Fundada em 1949, a Companhia Cinematográfica Vera Cruz, em São Bernardo do Campo, foi um modelo de profissionalização para a produção cinematográfica brasileira. Esteve à frente de quarenta filmes, entre eles, títulos memoráveis como Tico-Tico no Fubá (1952) e O Cangaceiro (1953), além da telenovela Sinhá Moça (1953). Passaram por ali artistas como Mazzaropi, Paulo Autran e Tônia Carrero, além dos diretores Lima Barreto e Ugo Lombardi, até seu fechamento, em 1975.
Este ano, o local completa 63 anos em desuso quase total. À exceção de poucas cenas de Carandiru (2003) e Lula, o Filho do Brasil (2010), os estúdios não servem de pano de fundo para longa-metragens desde 1954.
A situação parecia mudar quando, em 2015, a prefeitura de São Bernardo do Campo anunciou que havia firmado um contrato com a companhia Telem (Técnica Eletro Mecânica) para reativar os lendários estúdios. Segundo o edital, a empresa teria direito à concessão pelos próximos trinta anos e deveria investir no local 156 milhões de reais ao longo de cinco anos.
O projeto apresentado à Secretaria de Educação e Cultura previa a instalação de sete estúdios, salas de produção, auditório, cinema e estacionamento, além do Memorial da Companhia Vera Cruz.
As obras de revitalização deveriam ter começado em agosto de 2015 mas, até agora, o local continua de portas fechadas, sem nenhum indício de reforma.
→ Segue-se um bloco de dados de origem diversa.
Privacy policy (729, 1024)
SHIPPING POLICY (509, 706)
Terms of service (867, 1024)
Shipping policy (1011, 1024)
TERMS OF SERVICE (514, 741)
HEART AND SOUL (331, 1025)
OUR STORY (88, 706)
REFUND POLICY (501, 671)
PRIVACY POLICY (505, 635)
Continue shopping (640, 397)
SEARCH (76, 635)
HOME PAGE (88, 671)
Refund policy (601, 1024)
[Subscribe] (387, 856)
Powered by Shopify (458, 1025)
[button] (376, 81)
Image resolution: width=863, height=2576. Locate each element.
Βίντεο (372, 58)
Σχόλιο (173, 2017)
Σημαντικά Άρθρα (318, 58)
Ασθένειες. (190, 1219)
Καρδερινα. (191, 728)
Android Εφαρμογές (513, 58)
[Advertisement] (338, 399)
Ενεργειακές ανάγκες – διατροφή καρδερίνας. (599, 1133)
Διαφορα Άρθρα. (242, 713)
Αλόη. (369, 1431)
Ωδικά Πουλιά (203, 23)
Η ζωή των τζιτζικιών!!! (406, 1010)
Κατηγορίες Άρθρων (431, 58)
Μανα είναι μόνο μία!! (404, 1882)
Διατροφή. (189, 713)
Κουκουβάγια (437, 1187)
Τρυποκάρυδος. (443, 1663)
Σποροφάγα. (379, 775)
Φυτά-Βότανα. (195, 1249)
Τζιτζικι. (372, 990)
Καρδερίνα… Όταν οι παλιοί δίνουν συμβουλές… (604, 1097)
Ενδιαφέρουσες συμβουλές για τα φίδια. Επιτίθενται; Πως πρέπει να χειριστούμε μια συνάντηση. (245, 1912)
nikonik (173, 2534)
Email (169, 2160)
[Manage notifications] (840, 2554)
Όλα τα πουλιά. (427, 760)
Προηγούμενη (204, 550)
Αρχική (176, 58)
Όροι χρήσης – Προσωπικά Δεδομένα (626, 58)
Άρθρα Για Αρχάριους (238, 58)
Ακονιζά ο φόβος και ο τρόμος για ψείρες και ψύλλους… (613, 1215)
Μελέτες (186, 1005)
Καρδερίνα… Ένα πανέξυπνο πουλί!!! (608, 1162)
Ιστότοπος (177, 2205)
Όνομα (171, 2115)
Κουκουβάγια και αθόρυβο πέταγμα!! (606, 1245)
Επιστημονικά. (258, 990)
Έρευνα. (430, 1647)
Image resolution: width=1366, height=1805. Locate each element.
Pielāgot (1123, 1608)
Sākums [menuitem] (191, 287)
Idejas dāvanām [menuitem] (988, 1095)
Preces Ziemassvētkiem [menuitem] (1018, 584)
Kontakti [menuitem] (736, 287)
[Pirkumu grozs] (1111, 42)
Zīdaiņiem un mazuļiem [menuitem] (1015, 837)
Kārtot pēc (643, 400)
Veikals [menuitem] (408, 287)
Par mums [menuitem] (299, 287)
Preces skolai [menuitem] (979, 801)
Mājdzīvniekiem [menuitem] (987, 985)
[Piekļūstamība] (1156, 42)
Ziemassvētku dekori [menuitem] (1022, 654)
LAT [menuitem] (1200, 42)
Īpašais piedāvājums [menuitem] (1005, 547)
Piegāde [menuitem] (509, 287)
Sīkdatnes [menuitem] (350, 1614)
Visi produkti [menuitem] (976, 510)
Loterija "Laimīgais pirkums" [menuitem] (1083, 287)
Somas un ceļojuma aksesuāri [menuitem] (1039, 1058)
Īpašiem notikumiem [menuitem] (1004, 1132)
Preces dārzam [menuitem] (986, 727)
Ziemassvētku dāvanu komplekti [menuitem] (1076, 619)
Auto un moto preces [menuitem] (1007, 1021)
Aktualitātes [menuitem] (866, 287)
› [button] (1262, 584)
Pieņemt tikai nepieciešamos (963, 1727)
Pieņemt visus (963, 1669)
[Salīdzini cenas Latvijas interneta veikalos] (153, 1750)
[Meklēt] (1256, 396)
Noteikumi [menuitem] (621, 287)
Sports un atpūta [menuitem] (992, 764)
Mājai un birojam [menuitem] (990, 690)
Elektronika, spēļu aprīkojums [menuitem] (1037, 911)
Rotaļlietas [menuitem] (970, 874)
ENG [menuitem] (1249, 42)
O não-cumprimento do acordo fez com que a Procuradoria Geral de São Bernardo do Campo sugerisse à prefeitura rescindir o contrato com a Telem no último dia 15. Por lei, a empresa tem dez dias úteis para preparar a defesa.
“Vencido esse prazo, abriremos um chamamento público para emissoras de televisão e distribuidoras de filme assumirem a direção dos estúdios”, prometeu o prefeito Orlando Morando em entrevista a VEJA São Paulo. “Essa concessão foi nociva para a cidade”, completou ele.
Nos últimos anos, os galpões cinematográficos estavam sendo utilizados pela Telem como pavilhões para feiras, eventos comerciais e até festivais de música sertaneja. “Isso descaracteriza completamente o espaço, que tem muito valor histórico para o ABC Paulista”, criticou o prefeito.
Procurada, a Telem disse que prefere não se manifestar sobre o assunto.
Escola em crise: aulas paralisadas e professores demitidos
Além da revitalização dos estúdios Vera Cruz, a Telem assumiu em 2015 a responsabilidade de gerir o Centro Audiovisual (CAV), uma escola profissionalizante de cinema, televisão e animação gratuita, que deveria ser instalada no complexo.
“Quando soubemos que a escola seria anexada aos estúdios, comemoramos muito”, comenta Mariana França, ex-aluna do CAV. “É um custo alto gerir uma escola de cinema. Pensamos que, com recursos particulares, teríamos uma infraestrutura melhor do que a prefeitura conseguia oferecer àquela altura”.
Naquele ano, os professores – contratados como pessoas jurídicas – começaram a ter salários atrasados. Apesar de algumas greves e tentativas de negociação, a situação seguiu até o início de março desde ano, quando a empresa reuniu os vinte docentes e funcionários do CAV para comunicar a demissão coletiva.
O processo seletivo – programado para acontecer no dia 11 de fevereiro, com mais de 1 000 inscritos – foi cancelado, e as aulas estão paralisadas.
O prefeito Orlando Morando garantiu que os alunos voltarão às salas de aula dentro de sessenta dias. A partir da rescisão oficial do contrato com a Telem, o CAV passa a ser gerido pela Secretaria de Educação e Cultura, que fará a recontratação dos antigos professores e, se necessário, de novos profissionais. “Os salários atrasados, no entanto, são responsabilidade da Telem. A prefeitura não tem como assumir uma dívida que não é nossa”, disse ele.
Com a mudança nos planos, o Centro Audiovisual continua instalado no Centro de Formação dos Profissionais da Educação Ruth Cardoso (Cenforpe), onde está desde a inauguração, em 2012.
Propriedade da Secretaria de Educação e Cultura, o prédio tem rachaduras aparentes e buracos no gesso. Alguns estudantes denunciaram, inclusive, que algumas salas estão interditadas devido a infiltrações.
Questionada, a prefeitura negou os problemas na estrutura e garantiu que o local está em “perfeitas condições” e disse que, em dezembro, a escola passou por reformas custeadas pela Secretaria de Educação e Cultura.